- RECORDED DATA
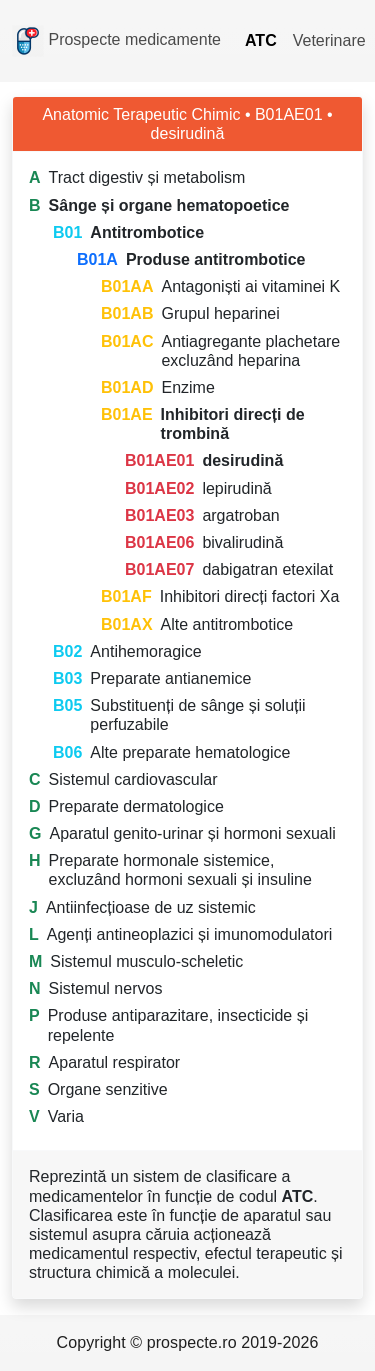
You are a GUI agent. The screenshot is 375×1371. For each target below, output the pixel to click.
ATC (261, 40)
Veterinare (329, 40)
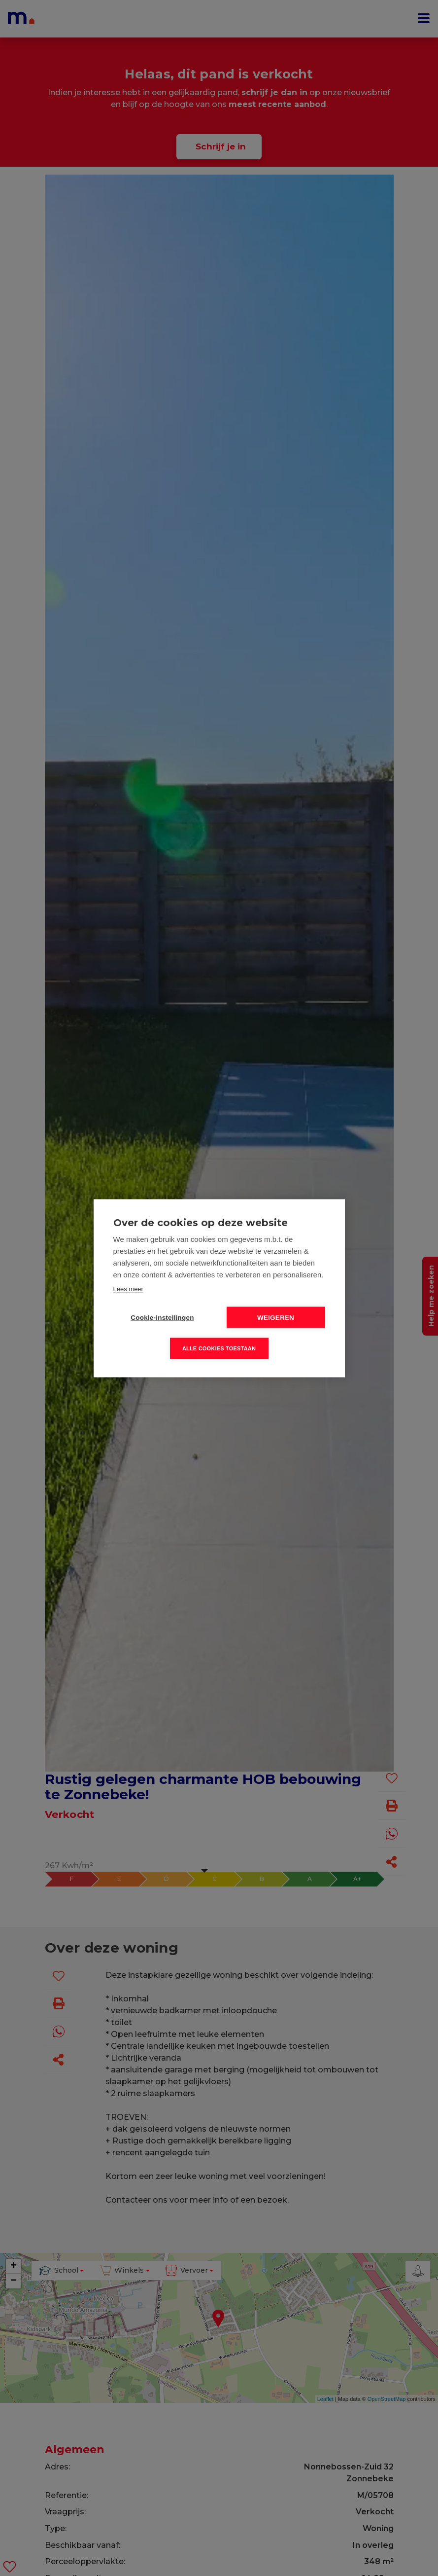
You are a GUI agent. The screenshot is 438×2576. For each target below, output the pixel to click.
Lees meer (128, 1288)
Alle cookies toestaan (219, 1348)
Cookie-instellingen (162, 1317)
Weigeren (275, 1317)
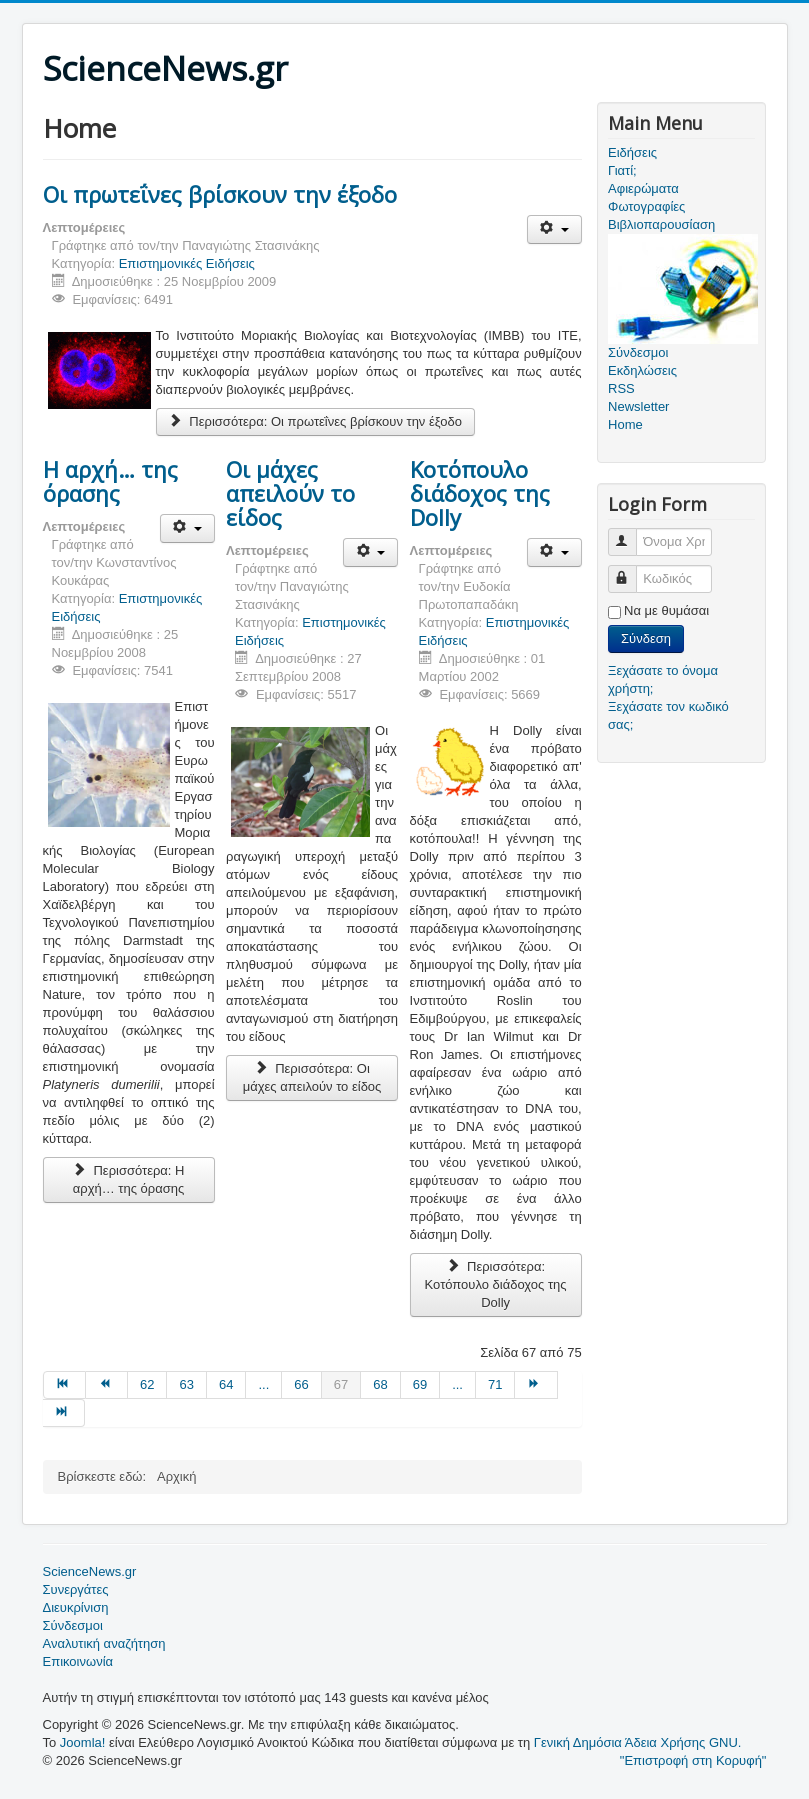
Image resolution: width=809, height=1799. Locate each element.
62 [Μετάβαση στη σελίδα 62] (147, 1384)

- TASK INSTRUCTIONS
Rewrite every line of the records above as a Markdown table with the columns "No." and "Line," numbering the rows in order and skipping blank lines. Leave the pictures out.

- EXERCISE RESULT
| No. | Line |
|---|---|
| 1 | You are a GUI agent. The screenshot is 375×1371. For each target below, output the pixel to click. |
| 2 | ATC (261, 40) |
| 3 | Veterinare (329, 40) |
| 4 | You are a GUI agent. The screenshot is 438×2576. For each target below, output the pixel to click. |
| 5 | Lees meer (128, 1288) |
| 6 | Alle cookies toestaan (219, 1348) |
| 7 | Cookie-instellingen (162, 1317) |
| 8 | Weigeren (275, 1317) |
| 9 | Image resolution: width=809, height=1799. Locate each element. |
| 10 | 62 [Μετάβαση στη σελίδα 62] (147, 1384) |